Stonehenge is the water tower in the woods at the top of the hill above the marsh. It is a regular feature of our runs, a place that draws you in for no good reason at all.
I have become aware that, maybe even subconsciously, I’m opting for flatter terrain lately. A thing in my reptile brain rejects going up. It remembers being short on oxygen. It remembers the thudding of my heart in my ears as I crested that last rise and stumbled onward, trying to get myself back together.
So I made a conscious decision to go up more. Hill repeats. It has to be done. I’m not getting stronger always running flat.
There are four ways up to Stonehenge.
First I choose the steep-but-not-steepest way. I’m not even a mile into this run yet, so I bound about halfway up this second-steepest route before I recognize I’m over-torqueing it. I back off a little and make the top not quite on the verge of blowing the engine. Then I leg it down the back of the hill, the soft, flowy way, and everything comes together. I’m rolling. I’m determined. I feel good.
That’ll change, I think.

At the bottom I swing wide around the hill’s base and navigate back to the steepest way up, what used to be the only way, decades ago, before some enterprising mountain bikers cut the other trails. I learn the lesson of my first ascent and go half-gas on this climb, trying to remember where to put my feet. I seldom come this way anymore. I’ve forgotten where the rocks are, which turns out to be a good distraction as my heart rate spikes. I hit the top and take the switchbacks down, the long way, the fun way.

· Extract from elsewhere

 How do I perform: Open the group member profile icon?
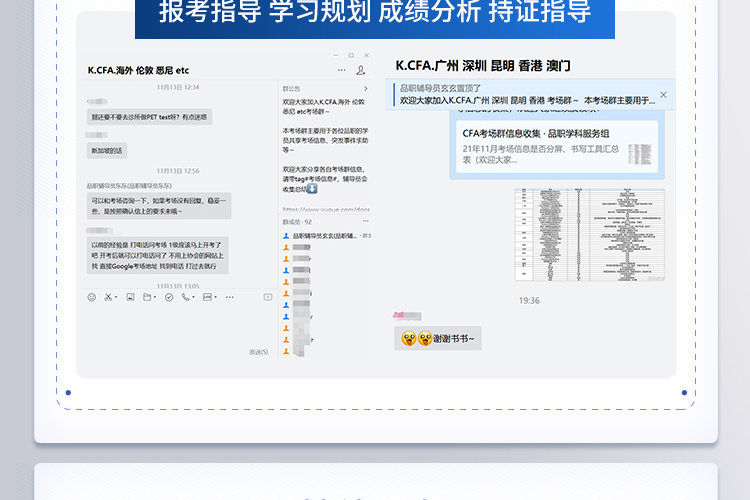pyautogui.click(x=361, y=71)
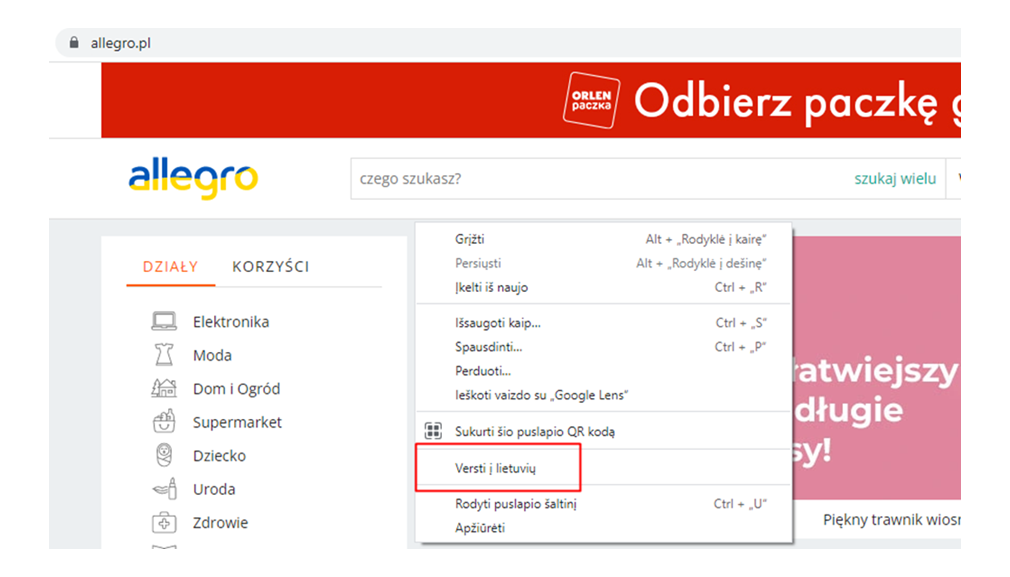Switch to the KORZYŚCI tab
Image resolution: width=1010 pixels, height=577 pixels.
(x=270, y=267)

Then I skirt back around the base of the hill and come up the backside. This is steep too, but it cuts across the hill. At this point, I’m resolved to climb all the ways, and descend all the ways. I hadn’t committed yet, but by now I’ve got three of the four done, and I only have to go down twice and up once more. I’m trying to figure that out, as I run, the math, the route. It’s hard. I’m hypoxic, deep in the orange now, my breathing hard and heavy.
I feel great.

I take the steepest way down, to cross it off the descent list, and then turn directly back onto the switchbacks to complete the set of four ascents. This is the most forgiving way, the most fun, but also the longest. The dog cuts straight across to save his steps, so I meet him once in the middle of every zig-zag stretch. “He’s smart,” I think.” What does that make me?
It makes me almost done, just down the front side, where I started, and then back out to the meadow and the parking lot and the car. The dog is lagging behind me now, drinking from puddles where he can.
The druids were the leaders in Celtic society, priests, doctors, historians, and they attended the sacrifices at holy places, like Stonehenge, as intermediaries between the people and the gods. In this scenario, my water tower is the temple, the dog is the druid, and I am the sacrifice.